Goshen residents will soon see an increase on their water bills. The Goshen City Council approved an ordinance last night that will raise the charges for water usage in Goshen.

The ordinance increases the rate from $8.50 for the first 2,000 gallons of water used in a month to $10.50.

For every additional 1,000 gallons, the charge will be $2.25.

According to Mayor Jack Waller, the increase is necessary due to higher expenses associated with maintaining the water system.

“We’re losing money in our water system. We had to make some repairs and our seven-year license came up for renewal,” Waller said. “The license cost $1,700 alone, so we lost $900 on our water system this past month.”

While an increase in water rates may upset some residents, councilman Carter Sanders said that residents understand that it is necessary.

“I’ve talked to several people and they all agreed that they do not want the Pike County Water Authority in Goshen,” Sanders said. “We still have some of the cheapest water in Alabama.”

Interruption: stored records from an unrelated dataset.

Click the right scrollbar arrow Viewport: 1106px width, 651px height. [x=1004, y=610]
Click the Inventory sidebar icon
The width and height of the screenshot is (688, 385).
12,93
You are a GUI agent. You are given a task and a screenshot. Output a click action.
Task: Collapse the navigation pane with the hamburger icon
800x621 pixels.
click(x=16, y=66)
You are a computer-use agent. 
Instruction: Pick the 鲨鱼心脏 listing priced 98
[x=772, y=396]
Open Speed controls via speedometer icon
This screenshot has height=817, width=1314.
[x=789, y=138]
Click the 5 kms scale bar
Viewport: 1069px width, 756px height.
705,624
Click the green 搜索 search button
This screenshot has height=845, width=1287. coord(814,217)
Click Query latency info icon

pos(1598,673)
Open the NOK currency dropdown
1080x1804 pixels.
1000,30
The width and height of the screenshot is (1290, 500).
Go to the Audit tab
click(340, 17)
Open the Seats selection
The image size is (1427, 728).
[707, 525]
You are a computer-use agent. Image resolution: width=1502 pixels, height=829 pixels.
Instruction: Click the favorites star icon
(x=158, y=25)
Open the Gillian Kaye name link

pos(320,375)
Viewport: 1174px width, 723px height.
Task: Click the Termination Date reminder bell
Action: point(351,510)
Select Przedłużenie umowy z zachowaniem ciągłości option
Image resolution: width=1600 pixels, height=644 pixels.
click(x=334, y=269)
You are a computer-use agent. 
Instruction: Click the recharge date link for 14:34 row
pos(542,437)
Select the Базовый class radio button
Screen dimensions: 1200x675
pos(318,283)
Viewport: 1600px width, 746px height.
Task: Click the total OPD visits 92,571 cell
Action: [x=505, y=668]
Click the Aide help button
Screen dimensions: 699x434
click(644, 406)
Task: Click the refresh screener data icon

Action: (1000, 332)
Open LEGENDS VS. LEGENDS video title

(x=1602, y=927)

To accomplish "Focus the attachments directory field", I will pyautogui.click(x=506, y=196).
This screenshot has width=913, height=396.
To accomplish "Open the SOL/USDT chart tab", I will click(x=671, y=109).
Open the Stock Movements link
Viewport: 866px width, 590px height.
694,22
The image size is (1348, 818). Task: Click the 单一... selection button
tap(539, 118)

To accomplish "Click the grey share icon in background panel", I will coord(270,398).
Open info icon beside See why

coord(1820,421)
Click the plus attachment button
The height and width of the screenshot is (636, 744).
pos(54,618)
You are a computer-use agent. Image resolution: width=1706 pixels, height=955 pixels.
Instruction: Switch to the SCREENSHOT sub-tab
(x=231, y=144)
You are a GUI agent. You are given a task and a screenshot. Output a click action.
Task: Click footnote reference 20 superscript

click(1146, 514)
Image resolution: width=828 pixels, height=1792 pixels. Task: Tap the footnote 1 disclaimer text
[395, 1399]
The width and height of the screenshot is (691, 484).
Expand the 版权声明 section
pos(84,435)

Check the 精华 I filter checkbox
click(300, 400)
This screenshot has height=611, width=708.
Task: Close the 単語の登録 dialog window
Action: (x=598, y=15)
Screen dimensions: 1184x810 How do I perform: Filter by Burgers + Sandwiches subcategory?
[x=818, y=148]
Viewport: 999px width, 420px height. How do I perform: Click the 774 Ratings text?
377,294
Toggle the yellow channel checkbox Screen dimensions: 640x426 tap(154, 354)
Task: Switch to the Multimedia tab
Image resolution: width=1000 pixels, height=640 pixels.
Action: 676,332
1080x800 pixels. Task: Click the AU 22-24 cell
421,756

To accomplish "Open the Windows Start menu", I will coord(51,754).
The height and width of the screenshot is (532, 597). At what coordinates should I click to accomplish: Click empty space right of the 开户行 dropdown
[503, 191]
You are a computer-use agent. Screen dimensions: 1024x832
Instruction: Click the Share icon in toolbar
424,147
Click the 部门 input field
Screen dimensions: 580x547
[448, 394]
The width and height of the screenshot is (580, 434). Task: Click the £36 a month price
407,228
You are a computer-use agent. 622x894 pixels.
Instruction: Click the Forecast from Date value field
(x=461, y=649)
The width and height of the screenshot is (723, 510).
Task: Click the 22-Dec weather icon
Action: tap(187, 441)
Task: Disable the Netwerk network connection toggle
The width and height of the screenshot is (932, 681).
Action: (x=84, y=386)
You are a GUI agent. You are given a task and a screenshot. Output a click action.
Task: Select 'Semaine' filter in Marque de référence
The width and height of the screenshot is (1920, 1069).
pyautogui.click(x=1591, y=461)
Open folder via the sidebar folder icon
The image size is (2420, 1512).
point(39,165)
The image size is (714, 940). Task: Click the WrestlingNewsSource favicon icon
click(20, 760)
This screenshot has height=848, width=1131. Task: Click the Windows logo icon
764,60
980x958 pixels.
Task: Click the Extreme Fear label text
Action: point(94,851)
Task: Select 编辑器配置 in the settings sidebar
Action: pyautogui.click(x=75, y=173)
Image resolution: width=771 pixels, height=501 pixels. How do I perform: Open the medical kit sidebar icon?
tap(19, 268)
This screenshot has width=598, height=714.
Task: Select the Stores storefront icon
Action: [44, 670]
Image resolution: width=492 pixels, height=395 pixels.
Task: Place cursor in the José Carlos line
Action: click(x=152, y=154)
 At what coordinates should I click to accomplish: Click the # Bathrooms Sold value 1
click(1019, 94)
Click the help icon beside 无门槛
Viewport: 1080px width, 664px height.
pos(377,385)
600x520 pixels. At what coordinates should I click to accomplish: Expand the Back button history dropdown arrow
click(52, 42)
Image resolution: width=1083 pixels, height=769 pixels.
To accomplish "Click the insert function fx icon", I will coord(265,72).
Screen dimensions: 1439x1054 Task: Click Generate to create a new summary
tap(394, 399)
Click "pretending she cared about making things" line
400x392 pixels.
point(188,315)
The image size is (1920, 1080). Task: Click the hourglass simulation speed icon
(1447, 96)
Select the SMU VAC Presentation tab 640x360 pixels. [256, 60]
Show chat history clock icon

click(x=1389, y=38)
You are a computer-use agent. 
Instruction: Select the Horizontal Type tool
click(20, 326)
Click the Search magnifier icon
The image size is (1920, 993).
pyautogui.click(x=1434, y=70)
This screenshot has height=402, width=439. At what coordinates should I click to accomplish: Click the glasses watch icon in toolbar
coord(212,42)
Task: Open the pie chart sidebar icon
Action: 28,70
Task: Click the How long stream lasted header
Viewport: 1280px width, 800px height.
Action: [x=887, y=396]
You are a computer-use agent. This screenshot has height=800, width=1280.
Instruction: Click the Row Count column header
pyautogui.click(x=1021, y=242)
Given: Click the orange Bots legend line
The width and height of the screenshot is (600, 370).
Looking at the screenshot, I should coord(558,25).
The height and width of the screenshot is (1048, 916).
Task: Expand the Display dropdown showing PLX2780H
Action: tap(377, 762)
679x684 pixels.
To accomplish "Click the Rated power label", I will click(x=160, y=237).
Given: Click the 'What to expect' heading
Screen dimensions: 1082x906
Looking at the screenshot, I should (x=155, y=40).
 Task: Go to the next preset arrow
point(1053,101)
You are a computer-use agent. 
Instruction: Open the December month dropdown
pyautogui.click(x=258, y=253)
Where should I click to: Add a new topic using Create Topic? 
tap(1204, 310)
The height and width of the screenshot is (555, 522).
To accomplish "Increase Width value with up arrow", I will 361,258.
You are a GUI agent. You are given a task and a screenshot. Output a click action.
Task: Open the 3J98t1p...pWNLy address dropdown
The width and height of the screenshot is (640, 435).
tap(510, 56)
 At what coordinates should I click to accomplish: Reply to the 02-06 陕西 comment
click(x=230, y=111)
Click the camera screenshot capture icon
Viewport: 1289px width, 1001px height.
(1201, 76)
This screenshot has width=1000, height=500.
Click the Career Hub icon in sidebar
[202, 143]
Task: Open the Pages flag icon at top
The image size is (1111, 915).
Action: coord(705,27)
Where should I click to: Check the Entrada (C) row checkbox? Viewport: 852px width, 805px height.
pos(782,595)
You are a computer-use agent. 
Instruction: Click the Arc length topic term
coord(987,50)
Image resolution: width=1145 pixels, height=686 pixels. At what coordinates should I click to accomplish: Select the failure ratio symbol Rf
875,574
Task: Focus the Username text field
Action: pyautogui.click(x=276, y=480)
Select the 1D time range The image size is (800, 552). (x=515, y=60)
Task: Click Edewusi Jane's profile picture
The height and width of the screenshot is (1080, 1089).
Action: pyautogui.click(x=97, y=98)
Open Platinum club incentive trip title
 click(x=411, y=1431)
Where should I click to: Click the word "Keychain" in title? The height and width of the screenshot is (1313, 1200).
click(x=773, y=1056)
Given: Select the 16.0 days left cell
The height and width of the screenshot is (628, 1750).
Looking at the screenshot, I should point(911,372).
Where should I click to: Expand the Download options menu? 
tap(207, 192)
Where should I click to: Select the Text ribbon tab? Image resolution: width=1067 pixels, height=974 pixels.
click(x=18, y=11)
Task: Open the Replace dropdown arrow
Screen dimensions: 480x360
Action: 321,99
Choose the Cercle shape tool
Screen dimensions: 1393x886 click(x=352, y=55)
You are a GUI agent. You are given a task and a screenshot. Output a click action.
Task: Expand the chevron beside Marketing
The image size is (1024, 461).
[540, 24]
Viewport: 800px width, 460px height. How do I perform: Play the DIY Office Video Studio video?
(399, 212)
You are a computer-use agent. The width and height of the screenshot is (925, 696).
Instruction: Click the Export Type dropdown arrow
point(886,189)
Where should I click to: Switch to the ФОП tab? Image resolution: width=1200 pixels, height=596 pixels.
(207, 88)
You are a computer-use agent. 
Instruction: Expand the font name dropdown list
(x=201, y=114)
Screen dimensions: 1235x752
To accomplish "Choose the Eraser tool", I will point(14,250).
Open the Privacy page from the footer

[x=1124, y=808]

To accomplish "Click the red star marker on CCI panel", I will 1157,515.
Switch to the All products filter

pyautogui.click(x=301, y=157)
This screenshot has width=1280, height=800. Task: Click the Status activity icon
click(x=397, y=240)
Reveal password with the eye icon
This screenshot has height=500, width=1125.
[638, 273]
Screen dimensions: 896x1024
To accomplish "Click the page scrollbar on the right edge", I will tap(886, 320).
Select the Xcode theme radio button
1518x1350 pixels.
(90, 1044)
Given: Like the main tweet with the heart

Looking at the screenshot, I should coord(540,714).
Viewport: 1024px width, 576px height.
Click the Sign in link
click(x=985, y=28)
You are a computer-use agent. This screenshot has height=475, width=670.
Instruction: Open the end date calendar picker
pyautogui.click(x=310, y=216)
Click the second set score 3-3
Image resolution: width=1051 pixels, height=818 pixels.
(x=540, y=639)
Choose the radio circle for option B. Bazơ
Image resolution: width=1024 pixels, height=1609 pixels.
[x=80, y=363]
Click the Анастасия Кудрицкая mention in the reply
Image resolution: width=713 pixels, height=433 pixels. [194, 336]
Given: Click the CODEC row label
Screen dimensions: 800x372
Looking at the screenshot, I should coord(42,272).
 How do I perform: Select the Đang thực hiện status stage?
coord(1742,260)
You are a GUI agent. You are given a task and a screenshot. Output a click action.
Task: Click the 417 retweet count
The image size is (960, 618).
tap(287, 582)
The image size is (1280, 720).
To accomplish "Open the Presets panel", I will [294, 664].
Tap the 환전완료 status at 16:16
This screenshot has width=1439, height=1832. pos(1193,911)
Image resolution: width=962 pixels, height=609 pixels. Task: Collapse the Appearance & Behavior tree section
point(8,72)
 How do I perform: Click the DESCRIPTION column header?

Also discussed at the meeting was an effort to obtain stimulus package money from the Alabama Department of Energy.

The council approved a motion to allow Goshen to submit a joint application for stimulus funding with the city governments of Troy, Brundidge and Banks, as well as the Pike County Commission.

“We were told that individually, our chances of getting any of the money are virtually zero,” Sanders said. “Together, our chances are much greater.”

The Department of Energy is offering $6.2 million in stimulus grants to be used on projects to improve energy efficiency in Alabama.

Sanders will represent Goshen in the joint effort, but Goshen will not be the leader in the venture.

The council also approved the sale of the old Telephone and Data Systems, Inc. Building to Anthony Grant.

Bids were accepted through a sealed bid process and Grant’s bid of $25,001 was the lone bid.

A motion to delay the approval of closing costs and to allow Waller to handle the closing process was made and approved.

Tentative plans for a dinner in late June or early July were also discussed, with the topic of discussion at that dinner to be a possible restart of the town’s Neighborhood Watch program.

Also approved was the arrival of a farmer’s market in Goshen.

The council granted Marsha Boutwell permission to sell locally grown fresh produce in the town on Wednesdays.

Boutwell promised the council that all produce sold at the farmer’s market would be grown in Alabama.

The council also approved the purchases of reflective markers for fire hydrants, as well as the sale of old well pipes through a sealed bid process.